- **YOUR GOAL**
Repeat only the lines below from the one containing "(516) 274-8700 (135, 11)" through the one containing "Course Descriptions (191, 1283)", inclusive, exactly as written.

● ● ● ● ● ● ●

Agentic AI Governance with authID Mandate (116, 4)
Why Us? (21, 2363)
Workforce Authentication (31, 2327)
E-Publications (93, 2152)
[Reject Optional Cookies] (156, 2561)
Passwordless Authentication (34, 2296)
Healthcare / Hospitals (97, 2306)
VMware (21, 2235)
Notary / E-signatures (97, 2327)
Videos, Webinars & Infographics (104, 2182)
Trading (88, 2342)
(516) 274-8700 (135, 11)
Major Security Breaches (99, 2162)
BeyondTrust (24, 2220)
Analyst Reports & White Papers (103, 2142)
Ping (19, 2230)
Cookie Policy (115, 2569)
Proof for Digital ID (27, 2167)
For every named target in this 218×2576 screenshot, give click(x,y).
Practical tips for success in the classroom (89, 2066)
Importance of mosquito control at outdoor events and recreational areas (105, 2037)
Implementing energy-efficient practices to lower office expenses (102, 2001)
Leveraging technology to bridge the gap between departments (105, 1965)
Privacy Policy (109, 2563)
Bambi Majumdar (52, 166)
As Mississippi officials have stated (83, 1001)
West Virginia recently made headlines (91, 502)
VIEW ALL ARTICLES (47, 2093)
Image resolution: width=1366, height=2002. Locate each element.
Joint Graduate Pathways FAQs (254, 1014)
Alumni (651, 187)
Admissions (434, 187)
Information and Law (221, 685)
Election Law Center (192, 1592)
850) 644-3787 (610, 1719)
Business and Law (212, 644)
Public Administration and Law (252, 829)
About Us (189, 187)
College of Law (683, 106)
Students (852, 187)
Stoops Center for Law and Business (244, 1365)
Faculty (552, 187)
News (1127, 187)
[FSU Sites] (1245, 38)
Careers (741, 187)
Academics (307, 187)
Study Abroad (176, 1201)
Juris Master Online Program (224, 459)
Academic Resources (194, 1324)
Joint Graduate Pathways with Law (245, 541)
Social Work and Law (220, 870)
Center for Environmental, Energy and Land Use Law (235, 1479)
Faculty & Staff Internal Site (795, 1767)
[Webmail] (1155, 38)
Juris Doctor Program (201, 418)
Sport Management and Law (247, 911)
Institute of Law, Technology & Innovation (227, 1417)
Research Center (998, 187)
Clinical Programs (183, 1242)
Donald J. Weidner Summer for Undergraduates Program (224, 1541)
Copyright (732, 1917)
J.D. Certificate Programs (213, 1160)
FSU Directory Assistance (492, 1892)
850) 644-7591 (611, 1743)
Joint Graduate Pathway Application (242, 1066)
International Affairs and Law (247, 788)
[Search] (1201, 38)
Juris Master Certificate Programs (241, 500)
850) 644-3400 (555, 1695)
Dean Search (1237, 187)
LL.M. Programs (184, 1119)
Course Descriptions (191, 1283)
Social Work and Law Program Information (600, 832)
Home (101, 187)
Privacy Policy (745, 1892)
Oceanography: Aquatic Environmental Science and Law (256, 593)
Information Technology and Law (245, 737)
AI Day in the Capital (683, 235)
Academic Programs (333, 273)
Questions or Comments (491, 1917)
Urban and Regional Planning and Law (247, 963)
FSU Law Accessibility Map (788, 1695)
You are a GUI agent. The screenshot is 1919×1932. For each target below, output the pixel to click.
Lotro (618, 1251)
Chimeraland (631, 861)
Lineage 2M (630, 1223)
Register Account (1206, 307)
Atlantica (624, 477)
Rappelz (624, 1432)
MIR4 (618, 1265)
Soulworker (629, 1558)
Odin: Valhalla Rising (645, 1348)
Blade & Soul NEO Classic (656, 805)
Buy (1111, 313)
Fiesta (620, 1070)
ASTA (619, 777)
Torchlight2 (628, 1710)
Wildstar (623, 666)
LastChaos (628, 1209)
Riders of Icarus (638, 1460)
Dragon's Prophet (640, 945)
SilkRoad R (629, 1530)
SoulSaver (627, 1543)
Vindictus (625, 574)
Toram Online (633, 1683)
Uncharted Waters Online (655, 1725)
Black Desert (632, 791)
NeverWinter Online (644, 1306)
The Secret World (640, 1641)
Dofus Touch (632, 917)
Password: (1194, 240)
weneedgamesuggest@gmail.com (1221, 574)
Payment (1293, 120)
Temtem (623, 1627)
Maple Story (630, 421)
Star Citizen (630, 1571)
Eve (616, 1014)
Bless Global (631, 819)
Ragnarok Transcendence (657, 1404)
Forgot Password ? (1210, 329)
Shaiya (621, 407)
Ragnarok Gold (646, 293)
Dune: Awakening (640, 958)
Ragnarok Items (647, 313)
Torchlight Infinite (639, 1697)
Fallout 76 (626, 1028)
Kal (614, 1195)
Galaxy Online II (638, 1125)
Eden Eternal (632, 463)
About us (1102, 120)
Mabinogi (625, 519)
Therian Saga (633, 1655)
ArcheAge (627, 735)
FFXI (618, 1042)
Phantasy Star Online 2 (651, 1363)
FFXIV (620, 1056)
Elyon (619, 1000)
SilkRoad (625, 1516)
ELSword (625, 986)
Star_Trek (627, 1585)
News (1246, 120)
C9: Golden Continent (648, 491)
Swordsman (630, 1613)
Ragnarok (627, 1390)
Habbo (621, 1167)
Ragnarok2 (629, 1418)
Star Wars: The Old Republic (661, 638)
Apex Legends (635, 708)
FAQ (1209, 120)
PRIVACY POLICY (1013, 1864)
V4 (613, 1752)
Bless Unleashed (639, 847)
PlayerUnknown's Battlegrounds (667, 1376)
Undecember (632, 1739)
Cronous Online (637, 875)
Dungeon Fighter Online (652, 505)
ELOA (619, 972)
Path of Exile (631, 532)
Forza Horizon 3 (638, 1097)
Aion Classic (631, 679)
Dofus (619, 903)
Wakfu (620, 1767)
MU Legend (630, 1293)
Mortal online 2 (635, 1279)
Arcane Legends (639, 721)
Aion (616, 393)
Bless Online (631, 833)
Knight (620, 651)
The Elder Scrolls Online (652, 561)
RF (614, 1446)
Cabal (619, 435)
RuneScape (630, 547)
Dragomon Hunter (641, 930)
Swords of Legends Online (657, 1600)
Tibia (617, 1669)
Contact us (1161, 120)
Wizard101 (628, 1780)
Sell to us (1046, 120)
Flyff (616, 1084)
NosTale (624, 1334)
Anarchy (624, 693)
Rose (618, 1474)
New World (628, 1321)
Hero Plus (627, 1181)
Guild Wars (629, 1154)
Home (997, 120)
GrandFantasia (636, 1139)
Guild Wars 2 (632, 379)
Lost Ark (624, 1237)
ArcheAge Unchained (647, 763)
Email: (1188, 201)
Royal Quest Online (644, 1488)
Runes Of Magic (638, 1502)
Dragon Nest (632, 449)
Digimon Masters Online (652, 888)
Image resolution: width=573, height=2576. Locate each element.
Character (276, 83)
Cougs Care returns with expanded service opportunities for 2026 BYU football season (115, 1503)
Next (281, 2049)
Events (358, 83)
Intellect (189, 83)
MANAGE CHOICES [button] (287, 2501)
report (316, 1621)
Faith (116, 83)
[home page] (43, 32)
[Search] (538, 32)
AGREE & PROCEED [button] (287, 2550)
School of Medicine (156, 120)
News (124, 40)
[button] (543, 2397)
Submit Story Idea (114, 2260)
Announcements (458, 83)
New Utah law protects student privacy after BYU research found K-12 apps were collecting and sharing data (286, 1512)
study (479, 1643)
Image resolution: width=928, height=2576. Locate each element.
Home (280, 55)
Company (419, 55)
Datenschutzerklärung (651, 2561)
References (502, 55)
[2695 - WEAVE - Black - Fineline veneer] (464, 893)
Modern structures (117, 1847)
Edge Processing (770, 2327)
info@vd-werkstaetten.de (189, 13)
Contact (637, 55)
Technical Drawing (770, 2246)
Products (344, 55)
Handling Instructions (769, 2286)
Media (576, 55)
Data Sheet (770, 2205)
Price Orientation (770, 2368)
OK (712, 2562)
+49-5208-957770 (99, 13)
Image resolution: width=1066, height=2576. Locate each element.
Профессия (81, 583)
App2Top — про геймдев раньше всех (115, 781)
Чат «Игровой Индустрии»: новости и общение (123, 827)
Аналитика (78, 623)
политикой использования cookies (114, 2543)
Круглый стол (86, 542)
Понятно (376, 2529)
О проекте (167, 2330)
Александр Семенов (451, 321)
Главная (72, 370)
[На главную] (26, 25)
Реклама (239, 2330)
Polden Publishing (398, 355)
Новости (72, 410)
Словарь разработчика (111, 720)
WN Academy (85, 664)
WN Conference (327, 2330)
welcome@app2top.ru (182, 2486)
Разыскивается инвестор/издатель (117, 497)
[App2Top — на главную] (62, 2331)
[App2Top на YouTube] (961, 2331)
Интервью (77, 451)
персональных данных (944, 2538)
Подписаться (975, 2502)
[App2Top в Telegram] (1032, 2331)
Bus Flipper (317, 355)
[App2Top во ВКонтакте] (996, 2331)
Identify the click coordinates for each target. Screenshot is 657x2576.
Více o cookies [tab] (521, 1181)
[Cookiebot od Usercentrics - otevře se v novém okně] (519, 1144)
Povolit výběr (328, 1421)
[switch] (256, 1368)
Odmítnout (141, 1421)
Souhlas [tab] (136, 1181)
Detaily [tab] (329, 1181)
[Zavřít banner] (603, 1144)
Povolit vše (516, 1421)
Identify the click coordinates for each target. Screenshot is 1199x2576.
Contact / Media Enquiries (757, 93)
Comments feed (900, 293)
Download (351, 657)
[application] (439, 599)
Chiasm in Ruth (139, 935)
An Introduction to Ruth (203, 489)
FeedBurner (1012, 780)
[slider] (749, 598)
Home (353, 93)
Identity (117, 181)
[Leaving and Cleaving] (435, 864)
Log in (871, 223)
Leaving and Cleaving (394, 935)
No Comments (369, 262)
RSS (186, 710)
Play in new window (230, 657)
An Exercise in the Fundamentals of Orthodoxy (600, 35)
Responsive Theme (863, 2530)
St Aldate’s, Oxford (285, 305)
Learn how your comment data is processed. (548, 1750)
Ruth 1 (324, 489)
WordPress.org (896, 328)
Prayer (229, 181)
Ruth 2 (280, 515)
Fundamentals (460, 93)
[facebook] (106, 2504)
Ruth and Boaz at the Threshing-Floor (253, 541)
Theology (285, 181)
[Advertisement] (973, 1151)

● ● ● ● ● ● ●

- **OUTPUT BELOW**
(516) 274-8700 (135, 11)
Major Security Breaches (99, 2162)
BeyondTrust (24, 2220)
Analyst Reports & White Papers (103, 2142)
Ping (19, 2230)
Cookie Policy (115, 2569)
Proof for Digital ID (27, 2167)
For every named target in this 218×2576 screenshot, give click(x,y).
Practical tips for success in the classroom (89, 2066)
Importance of mosquito control at outdoor events and recreational areas (105, 2037)
Implementing energy-efficient practices to lower office expenses (102, 2001)
Leveraging technology to bridge the gap between departments (105, 1965)
Privacy Policy (109, 2563)
Bambi Majumdar (52, 166)
As Mississippi officials have stated (83, 1001)
West Virginia recently made headlines (91, 502)
VIEW ALL ARTICLES (47, 2093)
Image resolution: width=1366, height=2002. Locate each element.
Joint Graduate Pathways FAQs (254, 1014)
Alumni (651, 187)
Admissions (434, 187)
Information and Law (221, 685)
Election Law Center (192, 1592)
850) 644-3787 (610, 1719)
Business and Law (212, 644)
Public Administration and Law (252, 829)
About Us (189, 187)
College of Law (683, 106)
Students (852, 187)
Stoops Center for Law and Business (244, 1365)
Faculty (552, 187)
News (1127, 187)
[FSU Sites] (1245, 38)
Careers (741, 187)
Academics (307, 187)
Study Abroad (176, 1201)
Juris Master Online Program (224, 459)
Academic Resources (194, 1324)
Joint Graduate Pathways with Law (245, 541)
Social Work and Law (220, 870)
Center for Environmental, Energy and Land Use Law (235, 1479)
Faculty & Staff Internal Site (795, 1767)
[Webmail] (1155, 38)
Juris Doctor Program (201, 418)
Sport Management and Law (247, 911)
Institute of Law, Technology & Innovation (227, 1417)
Research Center (998, 187)
Clinical Programs (183, 1242)
Donald J. Weidner Summer for Undergraduates Program (224, 1541)
Copyright (732, 1917)
J.D. Certificate Programs (213, 1160)
FSU Directory Assistance (492, 1892)
850) 644-7591 (611, 1743)
Joint Graduate Pathway Application (242, 1066)
International Affairs and Law (247, 788)
[Search] (1201, 38)
Juris Master Certificate Programs (241, 500)
850) 644-3400 (555, 1695)
Dean Search (1237, 187)
LL.M. Programs (184, 1119)
Course Descriptions (191, 1283)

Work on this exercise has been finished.